╭──

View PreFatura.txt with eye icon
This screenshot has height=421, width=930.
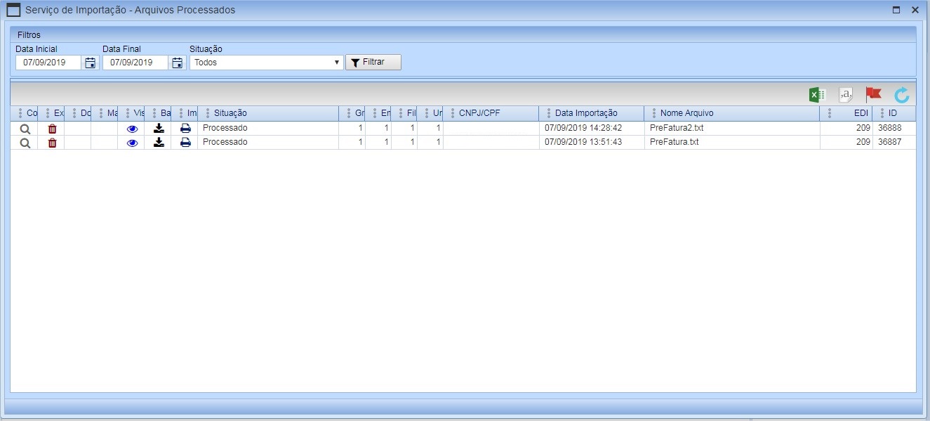click(132, 143)
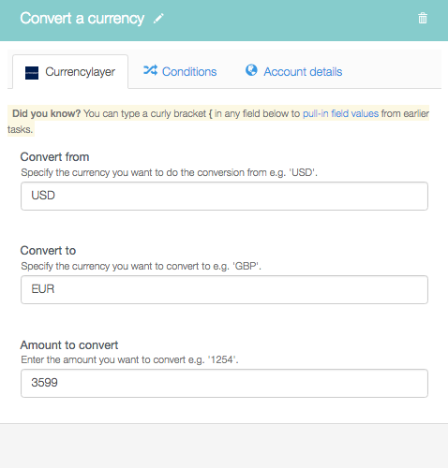Click the Convert from label
The height and width of the screenshot is (468, 448).
click(x=54, y=157)
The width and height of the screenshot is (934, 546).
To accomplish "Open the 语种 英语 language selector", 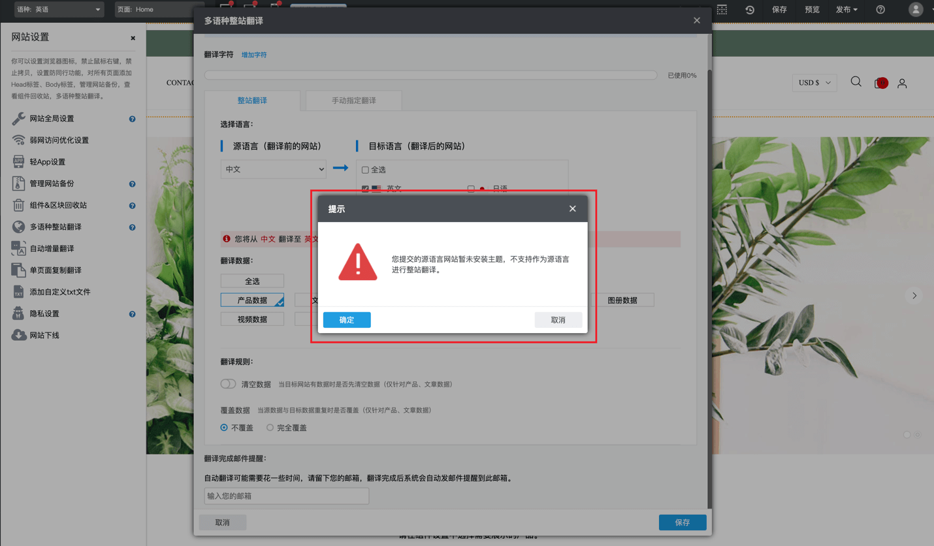I will [59, 10].
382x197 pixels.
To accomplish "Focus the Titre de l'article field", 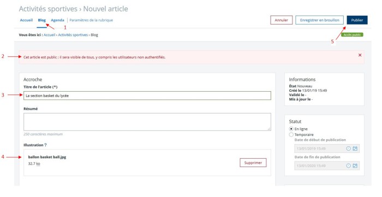I will [x=147, y=95].
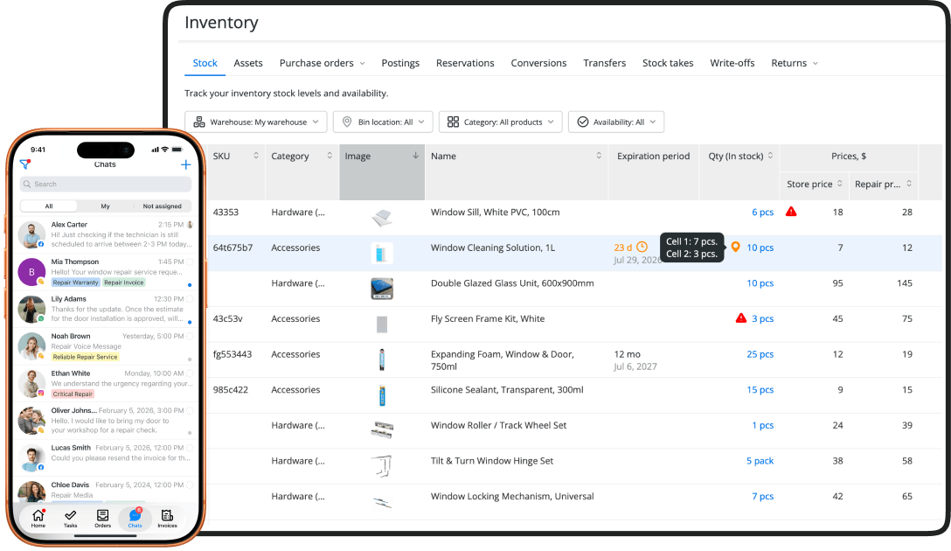Open Alex Carter's chat conversation
Screen dimensions: 951x551
click(106, 234)
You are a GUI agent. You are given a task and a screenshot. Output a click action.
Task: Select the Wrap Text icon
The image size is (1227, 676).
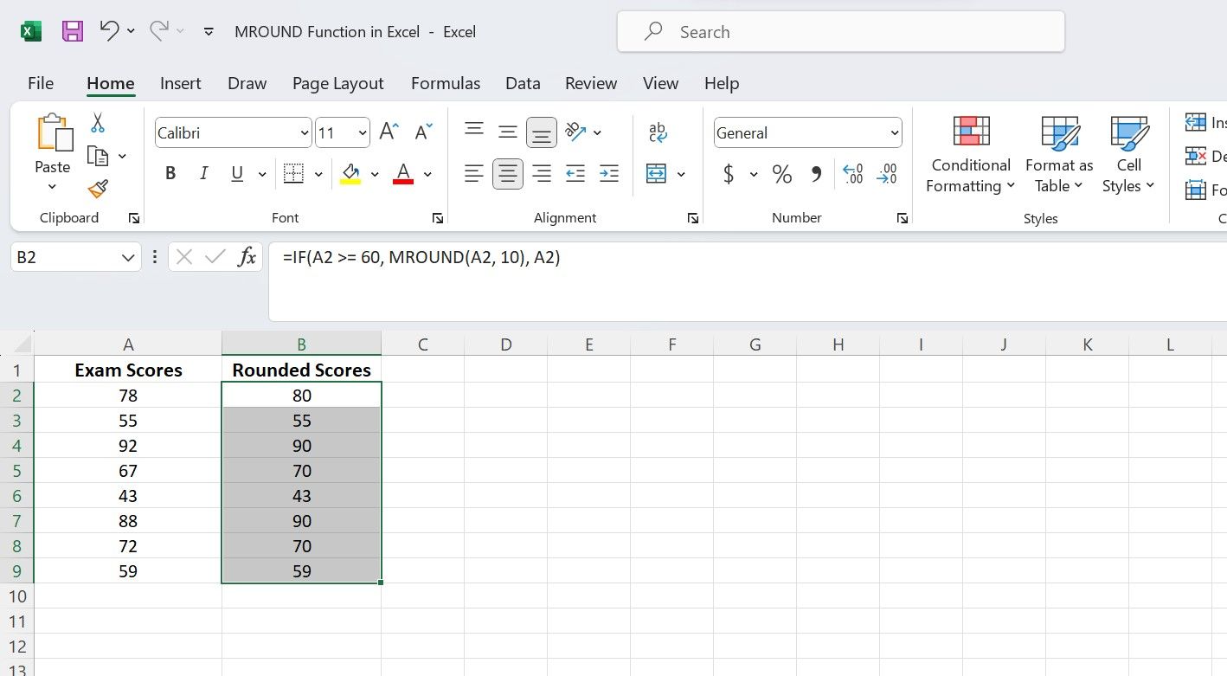tap(658, 132)
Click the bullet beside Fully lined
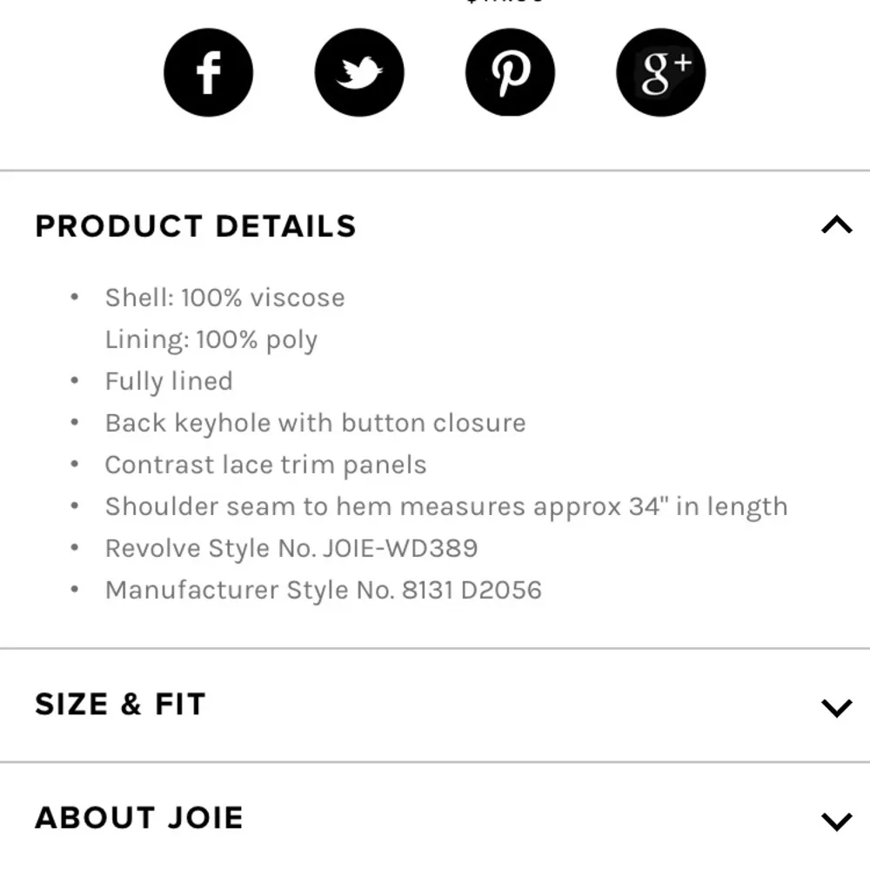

╰──

> _Problem to work on_
Across the whole listing, show each line where the word "icon" occurs.

> _Result_
View PreFatura.txt with eye icon
Task: Select the Wrap Text icon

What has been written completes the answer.